Uma contribuição muito importante do seu pensamento teológico foi o desenvolvimento da Doutrina Católica, que foi considerado por Bento XVI como “contributo decisivo para a renovação da Teologia”, introduzido no livro Ensaio sobre o Desenvolvimento da Doutrina Cristã, de 1845, onde expôs a ideia do desenvolvimento da doutrina para defender a doutrina católica de ataques e de críticas de alguns anglicanos e protestantes, que achavam que alguns elementos do catolicismo eram corrupções ou inovações contrárias aos ensinamentos de Jesus Cristo. Também argumentou que várias doutrinas católicas rejeitadas pelos protestantes (como a hiperdulia ou o purgatório) tinham um histórico de desenvolvimento análogo às doutrinas que foram aceites pelos protestantes (como a Trindade ou a união hipostática de Cristo). Este desenvolvimento foi consequência natural e benéfica do estudo e reflexão da razão humana sobre a Revelação divina, que é imutável. Porém, este estudo teológico levaria a Igreja Católica a perceber, progressivamente, certas realidades reveladas que, antes, não tinha compreendido explícita e totalmente.

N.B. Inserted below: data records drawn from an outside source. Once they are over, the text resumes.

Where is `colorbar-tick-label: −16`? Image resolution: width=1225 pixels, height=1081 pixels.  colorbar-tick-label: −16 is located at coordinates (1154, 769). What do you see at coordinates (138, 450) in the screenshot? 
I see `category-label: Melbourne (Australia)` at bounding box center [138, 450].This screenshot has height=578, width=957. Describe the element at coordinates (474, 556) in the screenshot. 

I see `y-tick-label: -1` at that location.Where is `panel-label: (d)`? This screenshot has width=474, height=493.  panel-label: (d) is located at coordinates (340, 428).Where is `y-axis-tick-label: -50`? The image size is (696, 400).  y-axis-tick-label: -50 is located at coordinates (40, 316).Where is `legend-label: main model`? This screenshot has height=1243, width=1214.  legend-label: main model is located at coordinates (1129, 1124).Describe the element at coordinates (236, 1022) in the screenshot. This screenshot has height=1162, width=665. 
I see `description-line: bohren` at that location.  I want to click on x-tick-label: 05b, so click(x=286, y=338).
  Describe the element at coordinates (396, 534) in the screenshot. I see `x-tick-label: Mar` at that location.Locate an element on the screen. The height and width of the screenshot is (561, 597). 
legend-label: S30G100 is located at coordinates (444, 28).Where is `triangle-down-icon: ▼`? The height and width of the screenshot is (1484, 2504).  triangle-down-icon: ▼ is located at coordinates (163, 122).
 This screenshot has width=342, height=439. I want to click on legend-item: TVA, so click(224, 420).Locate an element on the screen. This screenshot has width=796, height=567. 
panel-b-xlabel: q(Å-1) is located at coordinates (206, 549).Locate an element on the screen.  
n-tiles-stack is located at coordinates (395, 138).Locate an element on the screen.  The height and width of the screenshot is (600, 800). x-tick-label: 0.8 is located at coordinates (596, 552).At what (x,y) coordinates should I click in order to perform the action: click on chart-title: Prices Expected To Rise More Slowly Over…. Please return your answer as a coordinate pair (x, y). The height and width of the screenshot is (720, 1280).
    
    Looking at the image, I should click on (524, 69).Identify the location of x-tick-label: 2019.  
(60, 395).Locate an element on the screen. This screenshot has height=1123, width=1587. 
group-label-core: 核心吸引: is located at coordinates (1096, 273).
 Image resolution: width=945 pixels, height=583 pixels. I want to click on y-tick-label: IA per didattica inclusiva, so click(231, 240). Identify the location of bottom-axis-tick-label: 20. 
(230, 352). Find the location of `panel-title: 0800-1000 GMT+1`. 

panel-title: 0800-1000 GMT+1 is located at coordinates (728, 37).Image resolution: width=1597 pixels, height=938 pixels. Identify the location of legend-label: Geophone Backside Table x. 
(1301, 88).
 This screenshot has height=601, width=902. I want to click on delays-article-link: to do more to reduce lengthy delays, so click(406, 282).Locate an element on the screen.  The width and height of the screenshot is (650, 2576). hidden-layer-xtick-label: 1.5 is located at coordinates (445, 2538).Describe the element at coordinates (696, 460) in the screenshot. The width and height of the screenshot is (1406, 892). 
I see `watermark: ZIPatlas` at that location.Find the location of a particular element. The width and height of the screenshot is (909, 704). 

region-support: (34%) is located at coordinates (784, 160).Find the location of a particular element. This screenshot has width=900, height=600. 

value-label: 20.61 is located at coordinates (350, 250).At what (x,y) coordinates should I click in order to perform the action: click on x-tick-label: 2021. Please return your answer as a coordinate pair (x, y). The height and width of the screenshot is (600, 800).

O cardeal Newman defendeu que “a infalibilidade da Igreja é como uma medida adotada pela misericórdia do Criador para preservar a [verdadeira] religião no Mundo e para refrear a liberdade de pensamento que, evidentemente, em si mesma, é um dos nossos maiores dons naturais, mas que urge salvar dos seus próprios excessos suicidas”. E defendeu que a primazia papal, cuja força provém da Revelação divina, “completa a consciência natural iluminada de maneira apenas incompleta”, e “a sua razão de ser é o facto de ser o campeão da lei moral e da consciência”. Logo, para Newman, a liberdade de consciência, que implica o cumprimento obrigatório dos deveres divinos ditados pela própria consciência, é compatível com a primazia e com a infalibilidade papais.
A sabedoria e a ortodoxia doutrinária de Newman foram louvadas por Leão XIII, Pio X, e Pio XII. No século XX, já depois da morte do cardeal Newman, o Papa Pio XII chegou mesmo a afirmar que Newman é a “Glória da Inglaterra e de toda a Igreja”. A canonização de John Henry Newman, um grande defensor da consciência (que não dispensa da observância dos princípios éticos e do cumprimento da lei moral), ofereceu o ensejo para considerar, novamente, as profundezas teológicas do retorno do Papa Francisco à tradição católica negligenciada.